Everyday Counseling and Coaching Services in Baltimore: Individual Therapy Without the Waitlist Premium
Everyday Counseling and Coaching Services operates a small independent practice in Baltimore offering individual counseling, life coaching, and couples therapy through licensed clinicians and certified coaches. It sits apart from large health systems and group practices by maintaining a direct-pay structure that sidesteps insurance billing delays and reduces per-session costs for many clients.
What Everyday Counseling and Coaching Services actually is
The practice employs licensed therapists (LCSWs and LPCs) and certified professional coaches, treating it as two interconnected services under one roof. Therapy addresses clinical mental health concerns: anxiety, depression, trauma, relationship conflict. Coaching is solution-focused and typically does not target diagnosed mental illness; coaches work with clients on goal-setting, career transitions, and interpersonal skills. The distinction matters for insurance and out-of-pocket cost: therapy may eventually be reimbursed through your health plan if you submit receipts; coaching is not insurance-billable anywhere and is always out-of-pocket. The practice accepts both referrals and direct client walk-ups, though scheduling usually requires an initial phone call or email to confirm availability.
Services and pricing
Individual therapy runs $90 to $120 per 50-minute session, depending on whether you see a therapist or coach and the clinician's experience level. Couples therapy is $130 to $160 per 60-minute session for two people. Life coaching sessions are $85 to $110. The practice does not bill insurance directly; clients receive an invoice they can submit to their health plan for reimbursement if their plan covers out-of-network therapy. This model works if your plan has an out-of-network benefit, but you must pay upfront and handle the claim yourself. Verify current fees before booking, as rates do change. The practice occasionally offers package deals: buying ten sessions at once may yield a 5 percent discount.
How it compares to other Baltimore counseling options
Large health systems like University of Maryland Medical System and UM Capital Region Psychiatry network employ many therapists and psychiatrists but typical new-patient wait times run four to eight weeks, and appointments are often with rotating residents or junior clinicians under supervision. Federally qualified health centers (FQHCs) such as those run by Associated Black Charities offer low-cost counseling on a sliding scale, sometimes $20 to $50 per session, but are perpetually overbooked; scheduling a new appointment can take months. Everyday Counseling's niche is the middle ground: you pay full private-practice rates but often secure an appointment within one to two weeks and work continuously with the same clinician rather than cycling through trainees.
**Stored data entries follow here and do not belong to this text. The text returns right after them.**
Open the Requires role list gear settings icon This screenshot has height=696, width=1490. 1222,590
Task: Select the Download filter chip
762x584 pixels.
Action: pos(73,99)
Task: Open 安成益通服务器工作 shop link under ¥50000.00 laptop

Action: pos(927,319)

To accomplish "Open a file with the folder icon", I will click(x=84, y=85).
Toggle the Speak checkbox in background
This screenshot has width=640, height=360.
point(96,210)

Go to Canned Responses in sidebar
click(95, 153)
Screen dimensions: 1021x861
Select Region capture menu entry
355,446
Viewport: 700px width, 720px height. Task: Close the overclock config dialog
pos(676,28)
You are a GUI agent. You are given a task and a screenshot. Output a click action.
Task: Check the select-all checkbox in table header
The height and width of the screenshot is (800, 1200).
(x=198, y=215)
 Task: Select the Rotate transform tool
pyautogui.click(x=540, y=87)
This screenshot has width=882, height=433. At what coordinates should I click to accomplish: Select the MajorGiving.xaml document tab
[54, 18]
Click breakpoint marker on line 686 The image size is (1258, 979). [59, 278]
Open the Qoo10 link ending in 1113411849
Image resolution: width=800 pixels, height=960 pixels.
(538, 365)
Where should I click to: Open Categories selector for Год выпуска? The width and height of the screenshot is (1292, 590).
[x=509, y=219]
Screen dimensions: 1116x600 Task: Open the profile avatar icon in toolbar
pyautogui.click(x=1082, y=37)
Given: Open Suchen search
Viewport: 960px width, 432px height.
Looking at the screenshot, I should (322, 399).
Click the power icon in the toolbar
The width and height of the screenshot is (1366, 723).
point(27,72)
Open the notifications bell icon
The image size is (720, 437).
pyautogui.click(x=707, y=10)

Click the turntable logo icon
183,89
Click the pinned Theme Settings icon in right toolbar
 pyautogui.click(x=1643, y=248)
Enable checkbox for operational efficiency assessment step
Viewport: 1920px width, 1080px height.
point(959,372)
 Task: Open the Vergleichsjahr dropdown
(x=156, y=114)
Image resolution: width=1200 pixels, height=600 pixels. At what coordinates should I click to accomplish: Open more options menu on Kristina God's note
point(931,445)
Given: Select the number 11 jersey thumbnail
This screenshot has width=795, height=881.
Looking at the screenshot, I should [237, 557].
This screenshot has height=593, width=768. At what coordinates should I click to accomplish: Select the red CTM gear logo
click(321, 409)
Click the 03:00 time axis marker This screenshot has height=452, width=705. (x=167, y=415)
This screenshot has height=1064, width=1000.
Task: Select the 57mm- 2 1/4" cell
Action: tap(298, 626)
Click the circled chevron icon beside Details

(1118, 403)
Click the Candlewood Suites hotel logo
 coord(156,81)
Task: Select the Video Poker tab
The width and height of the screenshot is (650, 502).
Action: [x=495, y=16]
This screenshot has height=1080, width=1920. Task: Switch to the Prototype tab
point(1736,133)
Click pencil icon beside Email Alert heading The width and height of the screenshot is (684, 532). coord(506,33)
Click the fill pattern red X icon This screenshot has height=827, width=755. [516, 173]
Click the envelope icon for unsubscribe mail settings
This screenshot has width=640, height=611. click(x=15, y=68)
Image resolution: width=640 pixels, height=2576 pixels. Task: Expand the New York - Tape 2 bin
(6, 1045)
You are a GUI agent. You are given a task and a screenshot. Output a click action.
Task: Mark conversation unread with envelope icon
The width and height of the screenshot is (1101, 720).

If you have solid insurance with a reasonable out-of-network deductible and do not qualify for sliding-scale care, this practice's speed and continuity are worth the upfront cost. If cost is your primary constraint, an FQHC or a therapist within your insurance network should come first.
Who it suits and who it does not suit
This practice works well for employed adults with stable housing and insurance who want predictable weekly appointments without waiting two months. It is useful if you have already tried a therapist through your insurance network and want a fresh start with someone new, or if you are not ready to navigate a large medical system. Couples considering therapy benefit from the dedicated couples focus and same-clinician continuity. It is less practical if you have no insurance and cannot afford $90 to $120 out-of-pocket per week, or if you need psychiatric medication management; the practice does not employ psychiatrists and will refer you elsewhere for prescriptions. It is also not the right fit if you are in acute crisis; Baltimore crisis lines and emergency departments are your correct first step.
What the first visit involves
New clients begin with a 20-minute phone screening, usually free, to match you with an appropriate clinician and assess urgency. You will then have an intake session (the first billable appointment) lasting 50 minutes, during which the therapist or coach gathers your history, identifies goals, and explains the therapeutic or coaching approach. Expect questions about your current stressors, relevant family or medical history, and what you hope to accomplish. The clinician will discuss confidentiality limits and fees. No psychological testing or formal assessment happens at intake unless the clinician identifies a need and refers you to a psychologist; Everyday Counseling handles talk therapy and coaching but does not administer standardized diagnostic batteries in-house.
Hours, parking, and logistics
The practice operates Monday through Friday, 9 a.m. to 6 p.m., with select evening slots available by request. Verification note: confirm exact hours and evening availability when you call, as these can shift seasonally. The office is street-parked; arriving 10 minutes early to find a spot is advisable in most Baltimore neighborhoods. Telehealth appointments are available if in-person sessions are inconvenient. You can reach the practice by phone or email; response time is typically one to two business days.
Everyday Counseling fills a practical gap in Baltimore's mental health landscape: quick access to licensed individual clinicians at transparent private-pay rates, without the long waits and system friction of large medical networks.